**SOURCE MATERIAL**

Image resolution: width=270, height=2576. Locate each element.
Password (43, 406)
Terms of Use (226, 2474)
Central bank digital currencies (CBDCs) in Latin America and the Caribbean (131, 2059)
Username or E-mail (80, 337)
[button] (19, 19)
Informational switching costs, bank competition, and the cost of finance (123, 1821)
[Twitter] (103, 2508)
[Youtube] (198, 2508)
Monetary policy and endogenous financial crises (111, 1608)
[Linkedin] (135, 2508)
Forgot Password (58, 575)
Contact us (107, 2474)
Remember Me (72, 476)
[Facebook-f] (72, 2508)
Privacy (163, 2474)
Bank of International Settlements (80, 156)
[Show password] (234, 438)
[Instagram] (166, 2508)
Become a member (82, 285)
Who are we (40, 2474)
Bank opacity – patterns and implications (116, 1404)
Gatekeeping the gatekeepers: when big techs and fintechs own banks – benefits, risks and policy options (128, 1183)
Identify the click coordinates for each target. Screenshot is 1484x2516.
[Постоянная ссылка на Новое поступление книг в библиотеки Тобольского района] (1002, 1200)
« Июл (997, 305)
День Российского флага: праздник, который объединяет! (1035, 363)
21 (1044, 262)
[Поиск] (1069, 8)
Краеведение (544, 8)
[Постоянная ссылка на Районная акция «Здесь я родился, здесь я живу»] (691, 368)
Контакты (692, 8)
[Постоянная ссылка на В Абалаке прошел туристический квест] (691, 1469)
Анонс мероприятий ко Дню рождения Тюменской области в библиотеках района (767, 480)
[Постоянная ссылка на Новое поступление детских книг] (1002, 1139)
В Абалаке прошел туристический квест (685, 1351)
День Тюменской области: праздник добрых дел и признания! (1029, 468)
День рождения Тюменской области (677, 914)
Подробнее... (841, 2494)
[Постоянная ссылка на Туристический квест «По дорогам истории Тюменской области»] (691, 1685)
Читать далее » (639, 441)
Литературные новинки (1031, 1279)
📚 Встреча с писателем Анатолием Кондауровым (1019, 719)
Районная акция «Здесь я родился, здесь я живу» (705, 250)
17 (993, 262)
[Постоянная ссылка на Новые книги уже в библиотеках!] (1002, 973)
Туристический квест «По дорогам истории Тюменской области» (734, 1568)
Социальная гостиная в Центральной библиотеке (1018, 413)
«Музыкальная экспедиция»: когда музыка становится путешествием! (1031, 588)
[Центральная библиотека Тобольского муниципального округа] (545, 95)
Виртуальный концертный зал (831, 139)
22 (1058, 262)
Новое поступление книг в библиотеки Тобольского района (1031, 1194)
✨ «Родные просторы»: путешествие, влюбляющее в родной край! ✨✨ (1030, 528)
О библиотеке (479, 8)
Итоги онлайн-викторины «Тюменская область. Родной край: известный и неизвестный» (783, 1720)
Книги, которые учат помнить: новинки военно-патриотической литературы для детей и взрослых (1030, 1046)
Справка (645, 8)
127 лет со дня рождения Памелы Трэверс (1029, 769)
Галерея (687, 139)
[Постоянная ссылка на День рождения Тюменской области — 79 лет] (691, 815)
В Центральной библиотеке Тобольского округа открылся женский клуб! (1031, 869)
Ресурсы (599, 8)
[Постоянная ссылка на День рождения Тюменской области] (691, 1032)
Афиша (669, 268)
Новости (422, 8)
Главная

**EXERCISE INSTRUCTIONS**
Of the lines above, extract only those from the line with "Remember Me (72, 476)" to the line with "В Абалаке прошел туристический квест (685, 1351)", both included, exactly as written.

**EXPECTED ANSWER**
Remember Me (72, 476)
[Facebook-f] (72, 2508)
Privacy (163, 2474)
Bank of International Settlements (80, 156)
[Show password] (234, 438)
[Instagram] (166, 2508)
Become a member (82, 285)
Who are we (40, 2474)
Bank opacity – patterns and implications (116, 1404)
Gatekeeping the gatekeepers: when big techs and fintechs own banks – benefits, risks and policy options (128, 1183)
Identify the click coordinates for each target. Screenshot is 1484x2516.
[Постоянная ссылка на Новое поступление книг в библиотеки Тобольского района] (1002, 1200)
« Июл (997, 305)
День Российского флага: праздник, который объединяет! (1035, 363)
21 (1044, 262)
[Поиск] (1069, 8)
Краеведение (544, 8)
[Постоянная ссылка на Районная акция «Здесь я родился, здесь я живу»] (691, 368)
Контакты (692, 8)
[Постоянная ссылка на В Абалаке прошел туристический квест] (691, 1469)
Анонс мероприятий ко Дню рождения Тюменской области в библиотеках района (767, 480)
[Постоянная ссылка на Новое поступление детских книг] (1002, 1139)
В Абалаке прошел туристический квест (685, 1351)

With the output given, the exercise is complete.